The disappearing people: Uighur Kiwis lose contact with family members in China

 An Auckland couple from the Uighur ethnic minority say they fled to New Zealand after bribing officials. ABIGAIL DOUGHERTY

Harrison Christian
15:32, Nov 07 2018

Contact with their loved ones reduced to a trickle - then silence. Uighur New Zealanders say their families in China are disappearing into internment camps. But the Chinese Government is defending the facilities, describing them as "vocational training centres" set up to stop religious extremism.
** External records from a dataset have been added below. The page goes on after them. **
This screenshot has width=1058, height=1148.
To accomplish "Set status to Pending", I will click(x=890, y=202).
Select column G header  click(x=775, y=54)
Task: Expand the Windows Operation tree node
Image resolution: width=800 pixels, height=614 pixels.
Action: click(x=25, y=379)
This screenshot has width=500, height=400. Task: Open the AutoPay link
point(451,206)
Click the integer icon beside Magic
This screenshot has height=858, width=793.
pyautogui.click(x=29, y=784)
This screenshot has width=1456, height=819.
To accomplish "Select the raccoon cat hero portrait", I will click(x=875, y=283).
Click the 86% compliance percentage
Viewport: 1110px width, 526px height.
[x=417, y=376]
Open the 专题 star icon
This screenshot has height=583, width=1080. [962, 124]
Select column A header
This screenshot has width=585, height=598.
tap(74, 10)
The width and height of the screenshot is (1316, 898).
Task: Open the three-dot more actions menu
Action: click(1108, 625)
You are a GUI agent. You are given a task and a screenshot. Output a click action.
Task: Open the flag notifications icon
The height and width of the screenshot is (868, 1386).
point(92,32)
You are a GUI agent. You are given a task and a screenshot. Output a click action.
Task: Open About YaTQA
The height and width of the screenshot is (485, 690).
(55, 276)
As China comes under global scrutiny, the Greens say our government should take a bolder stance on human rights abuses.

Somewhere in central Auckland, Ali* has turned his flat into a makeshift printing house.

The 40-something year old has killed three printers so far, churning out thousands of flyers about the plight of the Uighur people, dropping them in letterboxes at dusk.

He doesn't know what becomes of the flyers, which are scattershot collections of internet links, petitions and photos. 

But he felt he had to do something - spurred into action, he says, after radio silence fell on his family in Kashgar, the oasis city in China's far west.

The last time he spoke to his mother was more than two years ago. "Don't call us again," she told him.

Ali and his family are Uighurs (pronounced wee-gers): a Muslim ethnic minority of about 11 million people who live mainly in northwestern China.

Xinjiang, or "new frontier" in Mandarin, has long been a place of ethnic unrest; at its heart is a separatist movement that seeks to establish an independent Uighur homeland called East Turkestan.